One of the efforts to reach that goal is something every Tucsonan can participate in: transforming their household trash into compost. In July 2021, Tucson Environmental Services Department started their FoodCycle program, asking local government, businesses and private citizens to include composting in their daily routines.

The Department Principal Planner Lisa Rotello says hundreds of households have joined the program in the past few years, even some who weren’t diehard compost fans before.

“It’s such a tedious and smelly proposition,” said Alfredo Araiza. “In years past, you’d see these barrels and people would throw stuff in there, and it’d be surrounded by flies, and it wasn’t for us.”

However, he says Tucson’s FoodCycle at Home program converted him.

“It’s very simple,” he said. “All you’ve got to do is put stuff you’re going to throw away and put it in another container.”

Araiza keeps his compost in the city-provided FoodCycle bin in his freezer, which he says helps keep the smell minimal and the flies nonexistent.

He and his wife drop their bin off once or twice a week when walking their dogs, so the program hasn’t changed their daily routine.

“The response has just been overwhelmingly positive,” said Rotello. When the department was looking for ways to cut down on landfill waste, community outreach kept leading back to compost since, Rotello says, over 50% of landfill waste is organic material.

But Arizona isn’t like the coastal climates of Seattle or New England, meaning some items labeled as biodegradable won’t break down in the dry air, so the program offers training for their growing number of participants.

Rotello says it’s working. Since January 2024, the FoodCycle at Home program has diverted 800 tons of food waste and 4,700 tons of plant waste from the landfill.
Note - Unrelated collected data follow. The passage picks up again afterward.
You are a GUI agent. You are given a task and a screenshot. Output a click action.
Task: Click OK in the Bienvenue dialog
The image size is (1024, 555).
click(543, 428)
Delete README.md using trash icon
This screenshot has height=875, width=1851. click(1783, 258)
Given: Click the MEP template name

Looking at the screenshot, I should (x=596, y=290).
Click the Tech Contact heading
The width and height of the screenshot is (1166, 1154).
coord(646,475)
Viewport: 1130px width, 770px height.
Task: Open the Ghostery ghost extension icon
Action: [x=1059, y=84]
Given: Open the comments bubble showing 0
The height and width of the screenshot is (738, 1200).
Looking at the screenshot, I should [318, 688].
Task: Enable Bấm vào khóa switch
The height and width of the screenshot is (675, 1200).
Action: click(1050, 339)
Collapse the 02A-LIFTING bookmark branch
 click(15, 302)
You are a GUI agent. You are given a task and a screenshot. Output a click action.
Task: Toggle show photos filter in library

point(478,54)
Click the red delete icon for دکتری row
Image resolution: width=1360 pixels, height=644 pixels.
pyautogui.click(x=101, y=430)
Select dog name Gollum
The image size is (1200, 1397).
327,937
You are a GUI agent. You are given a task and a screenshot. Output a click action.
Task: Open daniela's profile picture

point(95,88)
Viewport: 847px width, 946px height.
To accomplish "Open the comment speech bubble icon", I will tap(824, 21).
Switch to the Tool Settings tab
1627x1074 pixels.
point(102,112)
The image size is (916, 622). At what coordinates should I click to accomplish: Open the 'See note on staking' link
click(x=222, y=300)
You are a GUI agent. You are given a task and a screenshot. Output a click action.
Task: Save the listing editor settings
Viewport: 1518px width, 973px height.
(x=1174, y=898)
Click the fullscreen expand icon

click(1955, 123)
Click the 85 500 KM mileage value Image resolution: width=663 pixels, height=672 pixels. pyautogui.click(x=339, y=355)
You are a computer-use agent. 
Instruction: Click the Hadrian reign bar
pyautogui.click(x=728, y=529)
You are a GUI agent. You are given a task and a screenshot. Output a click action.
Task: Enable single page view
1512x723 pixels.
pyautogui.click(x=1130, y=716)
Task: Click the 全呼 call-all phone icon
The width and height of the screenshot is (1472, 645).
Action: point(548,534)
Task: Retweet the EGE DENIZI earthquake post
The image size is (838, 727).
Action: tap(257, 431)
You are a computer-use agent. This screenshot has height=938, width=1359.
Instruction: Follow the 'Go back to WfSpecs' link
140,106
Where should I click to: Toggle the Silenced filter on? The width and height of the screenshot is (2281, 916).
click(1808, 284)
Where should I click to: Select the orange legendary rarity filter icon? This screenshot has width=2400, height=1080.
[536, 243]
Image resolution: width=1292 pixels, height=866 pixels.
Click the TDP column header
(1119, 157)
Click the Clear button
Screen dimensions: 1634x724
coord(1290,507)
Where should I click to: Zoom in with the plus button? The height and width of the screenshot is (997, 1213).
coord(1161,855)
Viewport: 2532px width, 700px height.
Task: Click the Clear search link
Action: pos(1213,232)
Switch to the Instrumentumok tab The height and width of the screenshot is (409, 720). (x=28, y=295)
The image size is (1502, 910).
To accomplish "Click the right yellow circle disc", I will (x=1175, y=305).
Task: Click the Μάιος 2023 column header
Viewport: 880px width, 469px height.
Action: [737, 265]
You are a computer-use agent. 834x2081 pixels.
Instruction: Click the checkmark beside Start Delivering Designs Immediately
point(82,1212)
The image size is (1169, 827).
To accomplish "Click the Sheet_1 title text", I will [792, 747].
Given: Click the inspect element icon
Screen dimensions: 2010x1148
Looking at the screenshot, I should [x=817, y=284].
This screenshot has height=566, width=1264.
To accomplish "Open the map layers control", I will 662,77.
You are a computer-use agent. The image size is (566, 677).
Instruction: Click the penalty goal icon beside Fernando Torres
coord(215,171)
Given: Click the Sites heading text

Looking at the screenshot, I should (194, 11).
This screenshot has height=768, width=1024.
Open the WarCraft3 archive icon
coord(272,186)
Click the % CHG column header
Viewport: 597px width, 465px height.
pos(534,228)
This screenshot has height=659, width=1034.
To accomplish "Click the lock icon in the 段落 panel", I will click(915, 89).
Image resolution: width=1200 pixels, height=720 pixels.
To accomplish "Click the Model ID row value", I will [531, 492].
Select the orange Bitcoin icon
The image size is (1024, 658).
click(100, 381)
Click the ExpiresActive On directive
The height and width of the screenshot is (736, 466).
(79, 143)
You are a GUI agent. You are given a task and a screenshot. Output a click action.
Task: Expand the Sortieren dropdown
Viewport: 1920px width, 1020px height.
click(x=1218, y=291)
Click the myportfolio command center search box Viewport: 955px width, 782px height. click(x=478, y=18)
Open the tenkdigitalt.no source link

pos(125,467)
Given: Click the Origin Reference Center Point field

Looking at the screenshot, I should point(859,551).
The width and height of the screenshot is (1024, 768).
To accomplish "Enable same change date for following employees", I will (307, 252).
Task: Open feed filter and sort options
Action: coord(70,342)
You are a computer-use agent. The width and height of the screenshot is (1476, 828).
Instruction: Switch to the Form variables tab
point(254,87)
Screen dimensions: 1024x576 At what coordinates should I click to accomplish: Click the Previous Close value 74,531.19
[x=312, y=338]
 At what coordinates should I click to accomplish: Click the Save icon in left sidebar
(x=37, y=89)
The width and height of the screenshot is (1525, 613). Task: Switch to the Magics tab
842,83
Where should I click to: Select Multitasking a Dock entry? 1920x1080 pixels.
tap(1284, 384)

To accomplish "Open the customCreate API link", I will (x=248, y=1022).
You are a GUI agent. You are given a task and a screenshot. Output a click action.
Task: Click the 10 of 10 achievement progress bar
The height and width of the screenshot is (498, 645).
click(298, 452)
Instead, that waste goes to a different area of the Los Reales Sustainability Campus, where the food and green waste are combined into 10x4x200-foot-long piles called wind rows.

Once a week, environmental services turns the wind rows, adding air and water into the composting piles, which sit at about 140 or 150 degrees for 12 to 16 weeks to kill any bacteria.

That compost is then sifted and ends up back in city community gardens, public schools or backyard planters instead of staying in the landfill.

“I think it’s not too much to ask to keep the landfill from getting overrun,” Araiza said. “Even though we think we have unlimited space, we really don’t.”

That’s why the Environmental Services Department sees organic waste diversion as just the first step. They’re also working with scrap metal and hazardous chemicals and eyeing ways to divert furniture and mattresses.